Fábio Giambiagi, Economista pela FEA/UFRJ, com mestrado no Instituto de Economia Industrial

Estado de São Paulo – 07/10/2022

Recentemente, com Rudi Rocha e Miguel Lago, organizei A Saúde do Brasil, publicado há poucas semanas pela Editora Lux, com 15 capítulos e participação de 28 autores da mais alta qualidade. O livro abre com uma epígrafe do dr. Adib Jatene, que é uma espécie de adaptação para a área médica da fábula da “Belíndia”, do economista Edmar Bacha, acerca do velho dualismo brasileiro: “Temos de ser contra a distorção a que estamos assistindo, da coexistência do mais alto nível de assistência médica e do mais baixo nível de assistência à saúde, na mesma cidade e no mesmo local”. Com os condicionantes impostos pela limitação de espaço, sintetizo o que poderia ser um roteiro dos principais ensinamentos que deixa a leitura do livro.

i) O Serviço Único de Saúde (SUS) é uma conquista civilizatória que deve ser preservada e aperfeiçoada por qualquer governo que tiver a saúde da população como prioridade.

ii) O sistema de saúde representa uma política pública que, inequivocamente, reduz o grau de desigualdade da sociedade brasileira.

iii) A chave para o aperfeiçoamento do sistema passa pelo aprimoramento da cooperação federativa, que falhou terrivelmente na pandemia de covid-19.

iv) A descontinuidade administrativa, em qualquer dos níveis de governo, é um dos maiores traços de nosso subdesenvolvimento como nação.

v) O êxito do combate às doenças e a mudança no perfil epidemiológico da população trazem como resultado uma mudança dos desafios a enfrentar. Por exemplo, quando se consegue evitar que adultos morram cedo por doenças infecciosas, teremos, no futuro, mais pessoas sofrendo de câncer, de problemas cardíacos e, mais tarde, de outras doenças, como o Alzheimer.

vi) A demografia conspirará contra os esforços de contenção fiscal: por mais austeros que sejam os governos, a mudança do perfil etário da população fará com que gastar mais com saúde se torne uma imposição da realidade.

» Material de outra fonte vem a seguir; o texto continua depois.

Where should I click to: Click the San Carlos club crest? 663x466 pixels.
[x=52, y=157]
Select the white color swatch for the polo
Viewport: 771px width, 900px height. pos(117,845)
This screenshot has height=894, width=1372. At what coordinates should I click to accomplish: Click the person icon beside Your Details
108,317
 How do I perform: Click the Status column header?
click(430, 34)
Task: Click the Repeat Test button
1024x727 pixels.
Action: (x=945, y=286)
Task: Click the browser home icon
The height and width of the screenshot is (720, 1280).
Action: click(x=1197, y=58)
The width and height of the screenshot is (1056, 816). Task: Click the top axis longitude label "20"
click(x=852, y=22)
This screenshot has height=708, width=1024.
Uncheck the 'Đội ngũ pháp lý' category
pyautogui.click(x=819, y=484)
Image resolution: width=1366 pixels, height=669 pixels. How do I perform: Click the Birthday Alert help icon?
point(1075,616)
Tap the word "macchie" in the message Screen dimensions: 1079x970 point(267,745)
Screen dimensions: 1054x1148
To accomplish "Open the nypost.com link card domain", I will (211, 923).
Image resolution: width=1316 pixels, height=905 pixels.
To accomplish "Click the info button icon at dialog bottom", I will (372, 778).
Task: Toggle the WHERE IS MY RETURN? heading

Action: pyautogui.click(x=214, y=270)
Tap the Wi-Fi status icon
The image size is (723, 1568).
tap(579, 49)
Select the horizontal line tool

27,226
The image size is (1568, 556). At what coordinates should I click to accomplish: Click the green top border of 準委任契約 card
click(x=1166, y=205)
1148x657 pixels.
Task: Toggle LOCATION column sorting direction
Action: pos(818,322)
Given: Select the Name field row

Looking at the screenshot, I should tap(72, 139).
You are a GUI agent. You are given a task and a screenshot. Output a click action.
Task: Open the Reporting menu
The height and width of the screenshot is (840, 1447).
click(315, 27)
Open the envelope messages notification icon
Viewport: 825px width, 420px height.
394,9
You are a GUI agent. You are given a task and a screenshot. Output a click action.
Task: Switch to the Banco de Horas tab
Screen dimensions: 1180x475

vii) Saúde não tem ideologia: na gestão do sistema, o pragmatismo é fundamental para que os setores público e privado possam conviver da forma mais harmônica possível e com o melhor desempenho.

viii) O País precisa que a política pública de saúde tenha um braço voltado para a ampliação da autonomia tecnológica.

ix) E a maior digitalização do sistema de saúde, especialmente da atenção primária, com o uso adequado da ciência de dados, bem como da telemedicina, será chave para o aumento da eficiência – e é um elemento central de uma estratégia de superação dos problemas do setor.